Andrew Thorburn, BNZ's chief executive, told interest.co.nz that the most significant factor the bank noticed in its financial year to September was a lack of businesses investing. BNZ released its annual results yesterday and figures from its parent, National Australia Bank (NAB), predicted a 2.5% fall in system-wide New Zealand business lending this year. Alongside a forecast 4.1% fall in personal lending and 3% rise in housing lending, NAB forecast just 0.5% total systems lending growth this year.
Saying system credit growth in New Zealand had "stopped", NAB predicted just 0.4% total lending growth next year and then 3.5% in 2012.
In the business sector Thorburn acknowledged companies had been deleveraging, which in principle he said was a good thing. Earlier this year BNZ said it had relaxed lending criteria for small businesses, which it defines as companies with annual turnover of up to NZ$1 million or five or less employees. This, the bank said, led to a sharp turn around in the number of loan applications it was approving and a lift in BNZ's small business market share.
However, Thorburn said credit settings for mid-sized and larger businesses over the last 18 months hadn't changed much, and there were no plans to ease them.
"What we do need to say is we want to bank businesses that are ready for growth and being run well and have got the basics in place," said Thorburn.
"We’ve seen banks around the world, where they have deviated from that principle, that’s where problems have emerged. We’re certainly keen to grow, we’re certainly open for business."
"(But) what we’re really saying to businesses is 'look, you need to have your business fundamentals right. You need to have a clear business plan with a clear proposition about what is your competitive advantage. You need to have cash flow and financial forecasts, you need to have good governance and you need to understand some scenarios that may go against you and how you’d handle them'," Thorburn said.
BNZ was making it clear to customers and potential customers what it needed from them and why. This was good for the businesses, the economy and BNZ over the short, medium and long-term, Thorburn added.
"I think what we’re doing in doing that for New Zealand is really supporting businesses to get on the right footing so that over the course of the next two, three, five years we’ve got businesses that are going to continue to be sustainable and win, not just have a short term kick up."
As for the housing market, which accounts for 47% of BNZ total lending portfolio, Thorburn said the overall market had grown 3% this year with BNZ a little ahead of that.
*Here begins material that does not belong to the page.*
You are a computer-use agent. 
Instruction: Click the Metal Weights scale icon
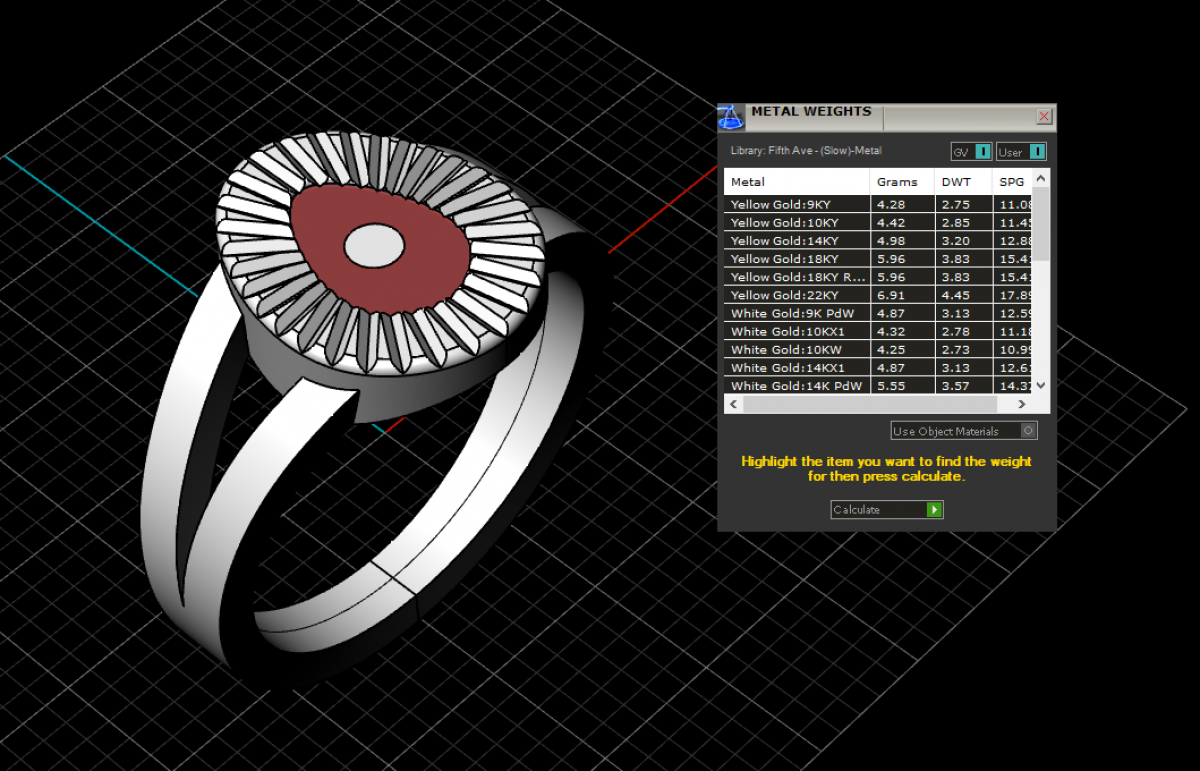click(x=731, y=117)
He predicted 2-3% systems growth next year. The latest Reserve Bank data shows total business lending down 6.6% year-on-year in August at NZ$72.3 billion with housing lending rose 2.4% to NZ$169.4 billion.
'Room to grow in housing'
Thorburn said BNZ remained keen for mortgage market growth with the "right" clients.
"Where there’s good positive cashflow and where we’re able to acquire new to bank clients because our market share in housing is about 15-16% so we’ve certainly got some room to grow there," he said.
The "right clients", have cashflow and good employment prospects, especially given the latest official unemployment level of 6.8% and forecasts for it to remain above 5% next year.
Reserve Bank data shows mortgage approvals by volume down by 25% year-on-year for each of the last three weeks and 27% by value. Against this backdrop, ASB, ANZ, National Bank and Westpac are going the extra mile to try and entice home buyers into the market and incentivising mortgage brokers to bring them business.